__Text segment__.
= Beginning of Section =
Nearly four million Americans undergo gynecological surgeries each year, but these procedures are unnecessarily risky, as many suffer avoidable lifelong, painful, and disabling injuries. This Article diagnoses the root cause in our legal framework for healthcare finance. It then identifies solutions.

America’s public–private system for reimbursing healthcare pays for procedures rather than outcomes, and it pays substantially more for work on male rather than female anatomies. This disparity is due to the federal government’s reliance on a secretive industry committee to set those rates, and the committee’s reliance on junk science surveys, allowing self-interested and gender-biased responses, contrary to objective measures.

As payors disvalue the bodies of those needing gynecological care, the medical profession has organized accordingly. Surgical training for Obstetrician Gynecologists (OB-GYNs) is truncated as compared to other surgical disciplines. OB-GYNs are incentivized to pursue a mix of better-paid work, rather than pursue the advanced training and specialized experience necessary to perform surgery consistently. Instead, most OB‑GYNs may perform particular surgeries only a few times per year, a context shown to magnify the risk of preventable injuries.

Traditional approaches, under informed consent and medical malpractice laws, take for granted the fundamental economic structure that sets aggregate levels of risk. A range of laws, including a provision in the Affordable Care Act, do promise equal treatment. Close analysis, however, reveals a range of barriers to redress. Congress has made federal payment rates unreviewable by courts, even if illegal. Notwithstanding the federal government’s ironic immunity from its own laws, this Article suggests that private health insurers may be held liable for going along with the federal government’s discrimination. Still it will be difficult for individual patients to assert their interests in reorganizing the medical profession.

There are narrow and uncertain paths for legal accountability, but the political economy of this problem is no less daunting. Presently, overall Medicare payments are conceived as a zero-sum game, pitting patients (and doctors) against each other. Nonetheless, Constitutional litigation under the Equal Protection Clause may give voice to those working for the health of women in America.
= End of Section =
__Activity__.
Transcribe the stretch of the article on gynecological surgery risks from "Nearly four million" through "to objective measures.". The records that follow can be left aside.

__Entries provided__.
= Beginning of Section =
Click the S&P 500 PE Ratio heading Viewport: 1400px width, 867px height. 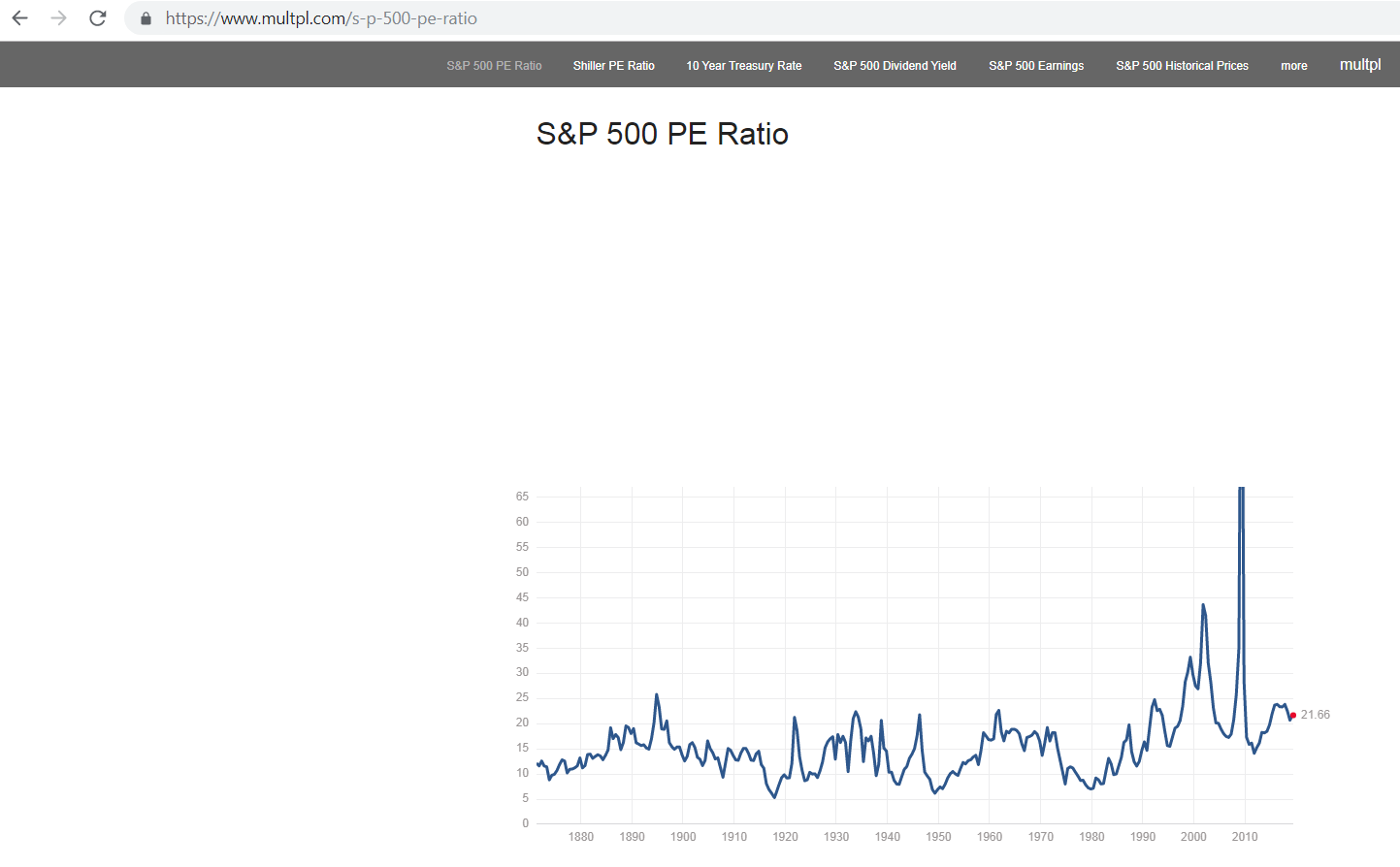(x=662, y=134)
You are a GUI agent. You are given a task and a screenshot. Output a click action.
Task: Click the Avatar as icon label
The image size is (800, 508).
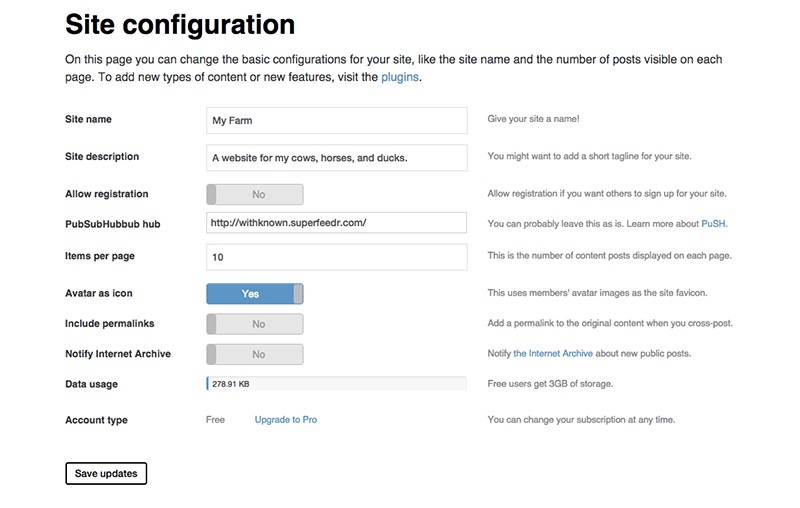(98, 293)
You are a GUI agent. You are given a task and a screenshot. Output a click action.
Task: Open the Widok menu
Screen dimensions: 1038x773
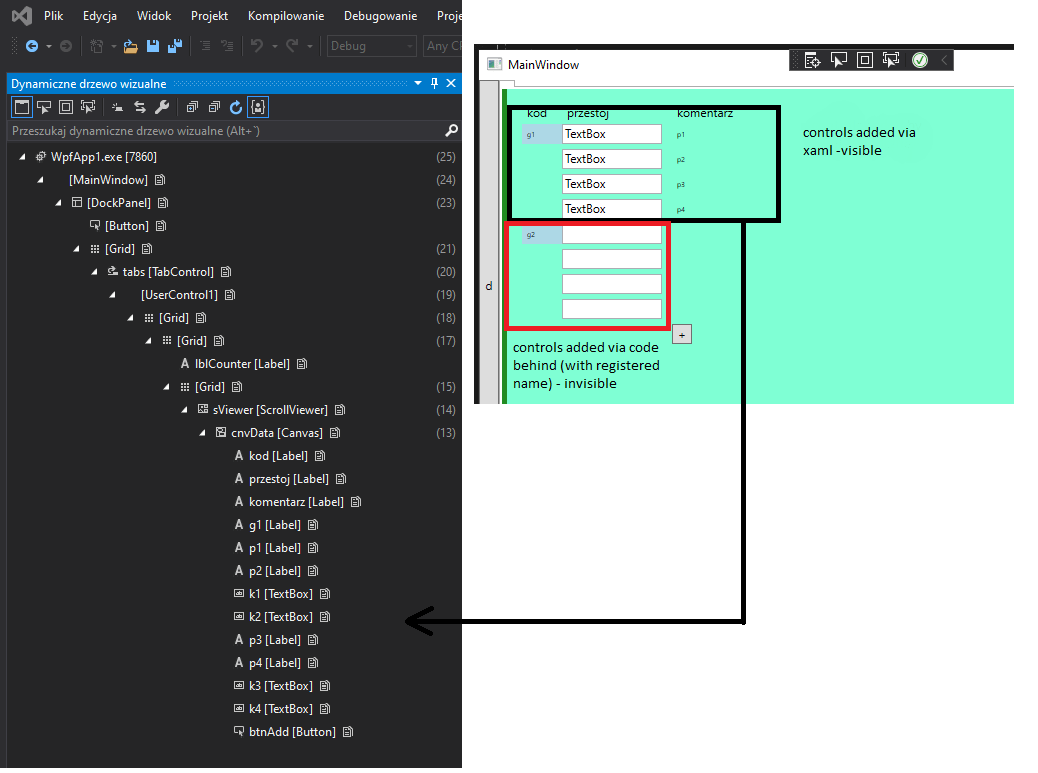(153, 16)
= End of Section =
__Written answer__.
Nearly four million Americans undergo gynecological surgeries each year, but these procedures are unnecessarily risky, as many suffer avoidable lifelong, painful, and disabling injuries. This Article diagnoses the root cause in our legal framework for healthcare finance. It then identifies solutions.

America’s public–private system for reimbursing healthcare pays for procedures rather than outcomes, and it pays substantially more for work on male rather than female anatomies. This disparity is due to the federal government’s reliance on a secretive industry committee to set those rates, and the committee’s reliance on junk science surveys, allowing self-interested and gender-biased responses, contrary to objective measures.